Then he says, in effect, that the only way to end welfare dependency is to provide employment, which likely will mean government jobs since the private sector isn’t offering them. Kicking everyone off welfare would entail “social policies that have genocidal effects on the black poor.” I do have some ideas for addressing these things. Distributism would enable the small business sector to flourish. It would be helpful to deport the illegals who outcompeted the blacks in their own labor niche. Bringing back more manufacturing jobs would benefit everyone, other than a handful of overpaid CEOs who deserve a trip to the Place de la Concorde for a history lesson. Still, a better outcome yet would involve forming their own country where they can fix their own economy.
As for the final item — that it would be inhumane to withdraw the government tit, the unlimited fountain of sweet white milk — let’s reframe this. How is it our duty to support some other race’s burgeoning population, who already exhibit chronic problems hacking it in society? Also, blacks are more sullen and resentful than ever despite trillions of dollars showered on these ingrates since LBJ. It’s time to replace this badly-conceived entitlement program with the “don’t breed ’em if you can’t feed ’em” program.
Beyond Affirmative Action: Equality and Identity
This one is about wealth redistribution schemes:
Like earlier de facto affirmative action measures in the American past — contracts, jobs, and loans to select immigrants granted by political machines; subsidies to certain farmers; FHA mortgage loans to specific home buyers; or GI Bill benefits to particular courageous Americans — recent efforts to broaden access to America’s prosperity have been based upon preferential policies. Unfortunately, these policies always benefit middle-class Americans disproportionately.
Yeah, it’s too bad that Joe Sixpack gets anything back from his tax money, isn’t it? It’s not like anyone else ever gets a break, right?
The political power of big business in big government circumscribes redistributive measures and thereby tilts these measures away from the have-nots and have-too-littles.
References, please. With few exceptions, the government doesn’t give a hoot about the middle class, except as beasts of burden for the IRS.
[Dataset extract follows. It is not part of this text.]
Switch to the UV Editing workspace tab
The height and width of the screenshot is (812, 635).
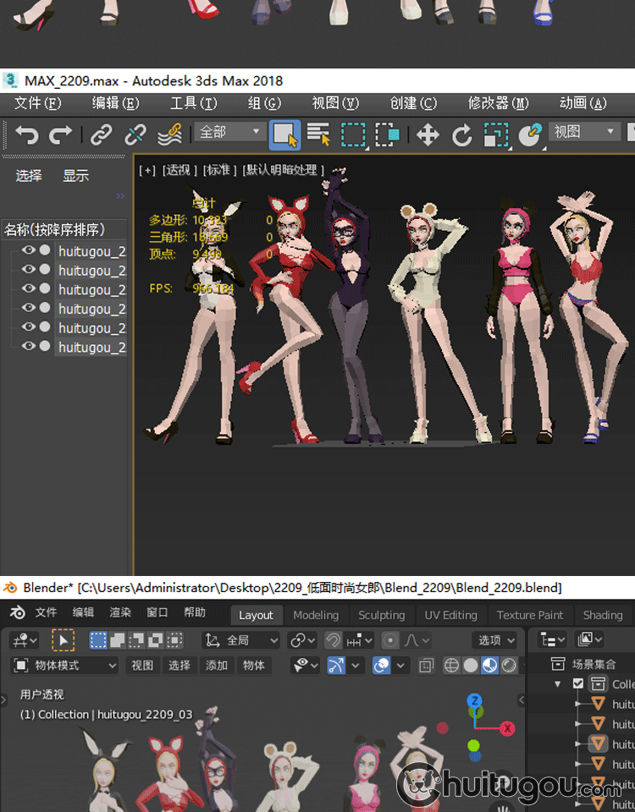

Then Cornel West argues for affirmative action because of past discrimination. Even so, it’s a half measure which ne recommends to be regarded as “neither a major solution to poverty nor a sufficient means to equality.” Rather, its role is to prevent discrimination from returning. (So we need preferential treatment that he likes to prevent preferential treatment that he doesn’t like. Did I mention that multiracialism doesn’t work?) He discusses the need for black identity and self-esteem. Luckily for him, he doesn’t get called a “hater” for doing so, or get shouted down by black renegades. The rest of the chapter fits a familiar pattern with the rest of the book: a thesis-antithesis discussion, and then an evocative but vague synthesis.
On Black-Jewish Relations
Despite Cornel West’s sincere efforts to create mutual understanding, this chapter helped get Race Matters a frosty review from the Jewish magazine Commentary, a departure from the book’s shower of praise in other venues. They had a point; the following in broader context is a pretty good summary of the entire book:
West’s observations on blacks and Jews conform to a clear pattern: he attributes a perspective to all blacks or many blacks or some blacks which in fact represents little more than his own opinion or an opinion limited to the relatively small fraternity of like-minded black Leftists. And a similar tactic is evident in West’s hazy and substanceless prescriptions for change.
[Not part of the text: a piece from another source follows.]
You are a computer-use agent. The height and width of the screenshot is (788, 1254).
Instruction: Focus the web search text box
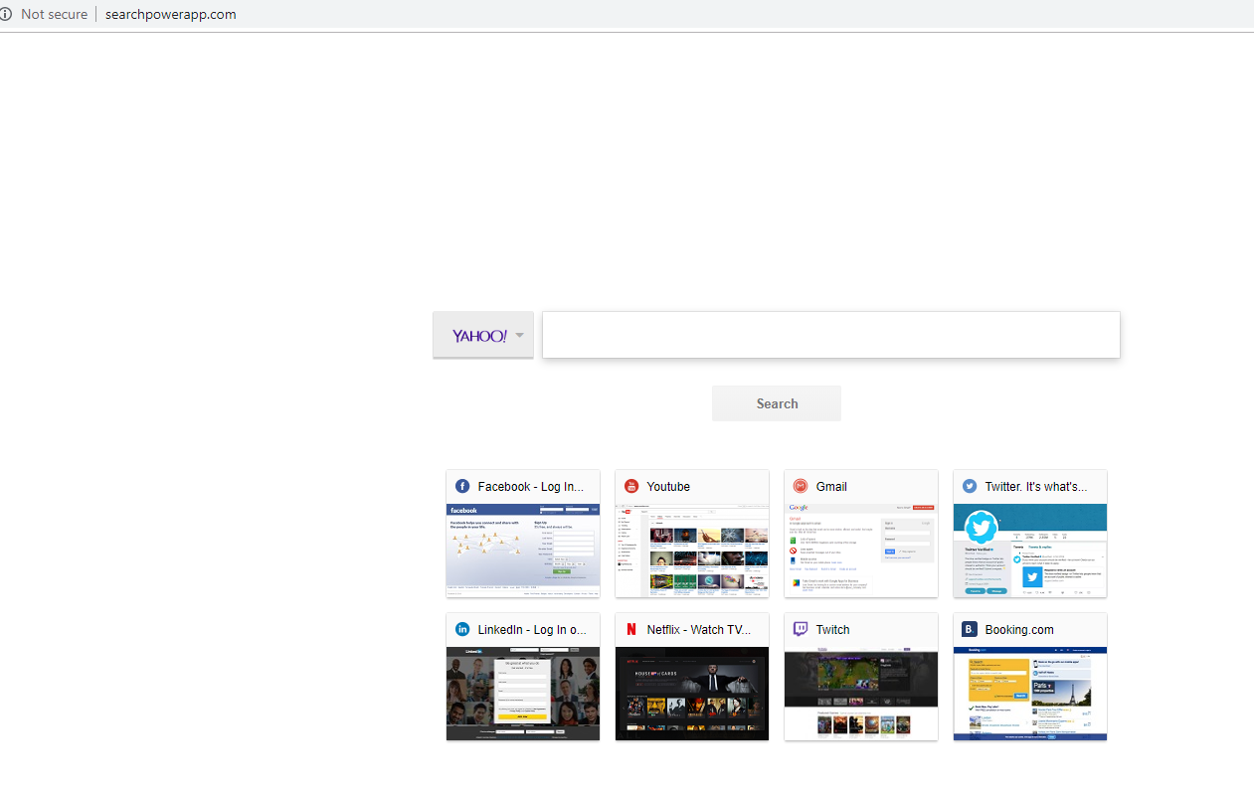coord(830,335)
Still, what a topic! Blacks and Jews sometimes go together like a pumpernickel bagel with cream cheese schmeered on top. When they don’t, well, turbulence happens. Since the 1960s, blacks began realizing they’d been used as pawns in a broader ethnic conflict. Lately, they tend to be unimpressed with claims to Jewish exceptionalism, exaggerated wartime propaganda, duplicitously switching self-identification from white to non-white as it benefits them, among other peculiar habits. Early on the author writes:
Black anti-Semitism and Jewish anti-black racism are real, and both are as profoundly American as cherry pie. There was no golden age in which blacks and Jews were free of tension and friction. Yet there was a better age when the common histories of oppression and degradation of both groups served as a springboard for genuine empathy and principled alliances.
Oh, the poor innocent! The usual Narrative is that a century ago, the Jews beheld the downtrodden blacks, their woeful misery reminding them of their own oppression under the Czar, and endeavored to befriend them and take their side. Surely this was motivated by their big hearts and the turgid throbbing of their superhuman social conscience. (Actually, many Jews are aware that this public relations boilerplate is BS, and some will come right out and say so.) Following the “civil rights” movement, relations soured tremendously.
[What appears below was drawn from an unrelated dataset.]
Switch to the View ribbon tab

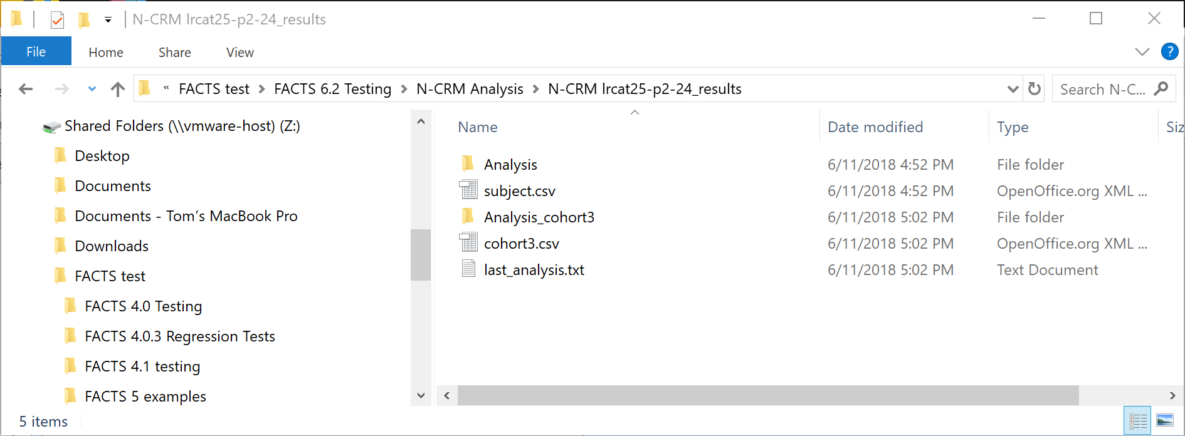coord(240,53)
The author attributes this to mutual misunderstandings:
For example, few blacks recognize and acknowledge one fundamental fact of Jewish history: a profound hatred of Jews sits at the center of medieval and modern European cultures.
It’s true that interfaith relations frequently were abysmal, but saying that it was a central feature of European society all throughout is a distortion on the order of Monty Python historiography. (That much seems reminiscent of some other public relations boilerplate.) Despite all the persecution, the Middle Ages weren’t a complete bust. The Jews did get partial toleration as People of the Book. This courtesy pointedly wasn’t extended to believers in Europe’s own native religions; Pagans were converted at sword-point, and their remnants were next to nothing by the modern era. Sometimes kings reserved special roles for Jews, such as tax collectors. They also were granted the privilege to be moneylenders, a profitable racket forbidden to Christians by ecclesiastical law. There might not be much of a Jewish community remaining if not for earlier royal protection and specialized economic niches.
What follows doesn’t show a very keen awareness. For example:
Ironically, the founding of the state of Israel — the triumph of the quest for modern Jewish self-determination — came about less from Jewish power and more from the consensus of the two superpowers, the United States and USSR, to secure a homeland for a despised and degraded people after Hitler’s genocidal attempt.
Come on; it’s not like the Balfour Declaration is a big secret. I’ll let him take a mulligan on this one, since he isn’t a professor of history.
For a moment, the tone gets harsher. The author accuses many Jews of trying “to procure a foothold in America by falling in step with the widespread perpetuation of anti-black stereotypes and the garnering of white-skin privilege benefits” though without providing examples. (Some Jews might consider themselves worlds apart from European peoples, but they need to understand that blacks don’t see things that way. That’s one reason why anti-white agitation is a remarkably bad idea.) Even so:
The period of genuine empathy and principled alliances between Jews and blacks (1910-67) constitutes a major pillar of American progressive politics in this century.
A brief list of “supportive links” documents major instances of collaboration. If one were to put a more cynical spin on it, making a case that Zionists were building a “both halves against the middle” alliance against real Americans, that’s a good place to begin researching. So our forefathers gave them refuge from the Czar, fought the War to Make the World Safe for Democracy largely on their instigation, and this is how they thank us? How embarrassing! For crying out loud, stop doing that!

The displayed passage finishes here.